A Constituição Federal de 1988, em seu artigo 4º, diz que o repúdio ao terrorismo constitui um dos princípios fundamentais que regem as relações internacionais do Brasil. Em 2003, vítima do terrorismo, morreu em Bagdá um eminente brasileiro, o diplomata Sérgio Vieira de Mello, no desempenho da função de mais alto representante das Nações Unidas no Iraque.
O fato é que o terrorismo atinge exatamente seus objetivos quando detona uma reação em cadeia, que provoca a redução da taxa de liberdades democráticas, numa dupla mão de direção, perversa nos dois sentidos, pelo invariável retrocesso na política de direitos humanos.
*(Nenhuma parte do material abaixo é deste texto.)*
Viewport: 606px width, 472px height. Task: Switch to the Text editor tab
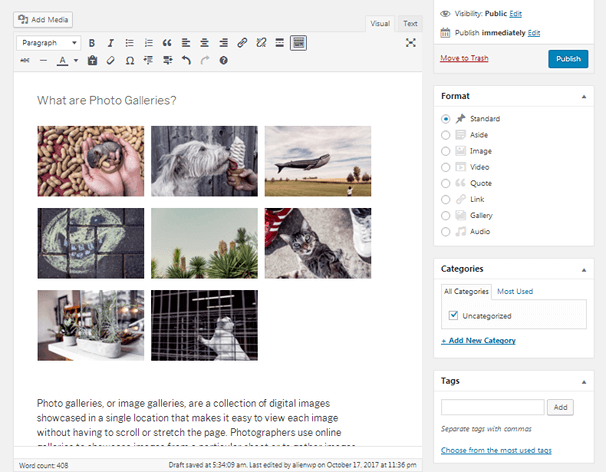click(410, 23)
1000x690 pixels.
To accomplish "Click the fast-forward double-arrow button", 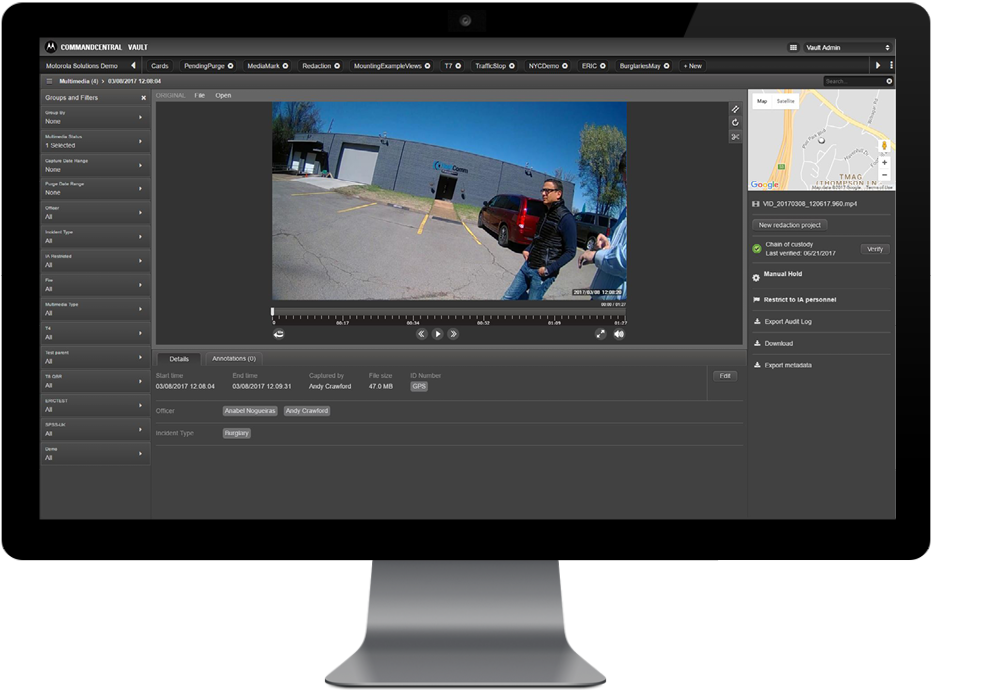I will [453, 334].
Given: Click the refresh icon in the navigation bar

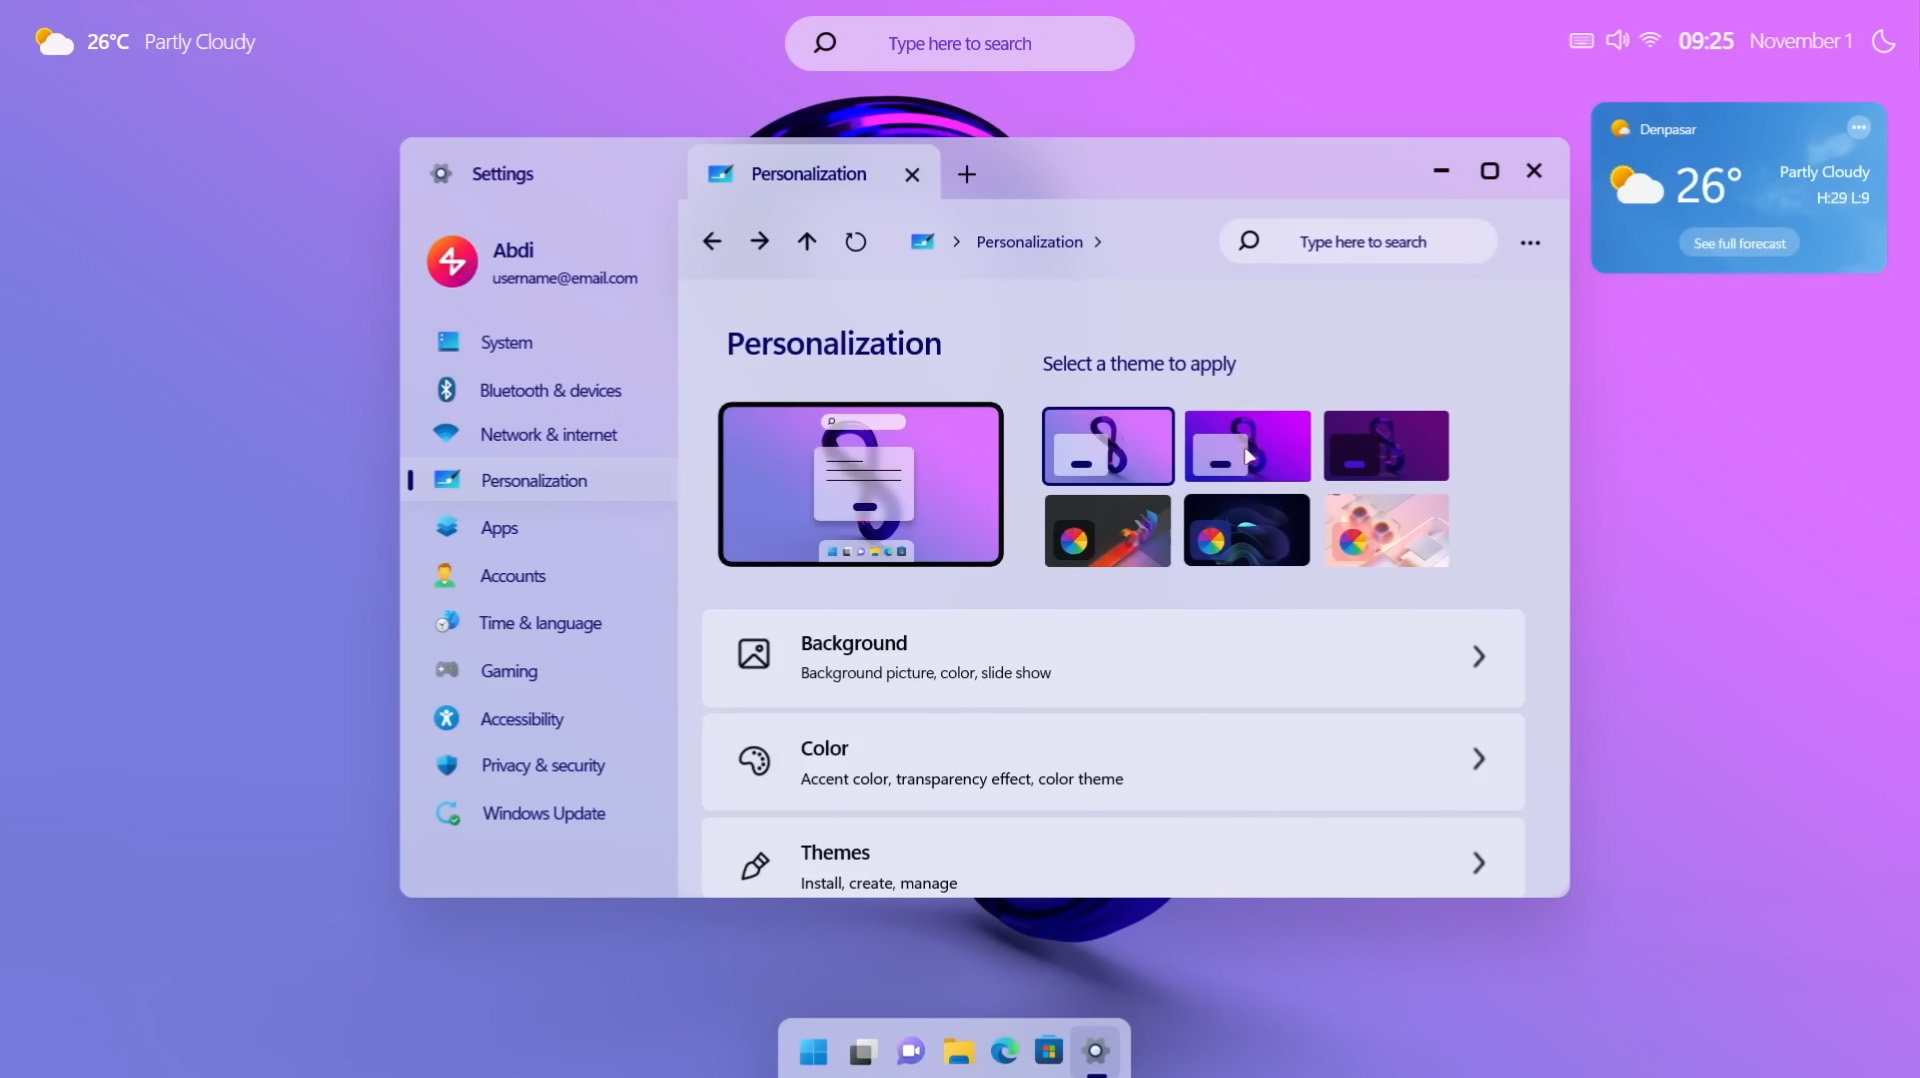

Hoje, o que caracteriza basicamente o terrorismo é o aleatório de suas vítimas. Constitui grande desafio aos juristas a construção teórica de uma proposta de tipificação homogênea para o crime de terrorismo, antes que a potência hegemônica, contaminada pelas circunstâncias, acabe logrando impor a sua.
FLAVIO FLORES DA CUNHA BIERRENBACH, 73, ministro aposentado do Superior Tribunal Militar, foi procurador do Estado de São Paulo e deputado federal (PMDB-SP)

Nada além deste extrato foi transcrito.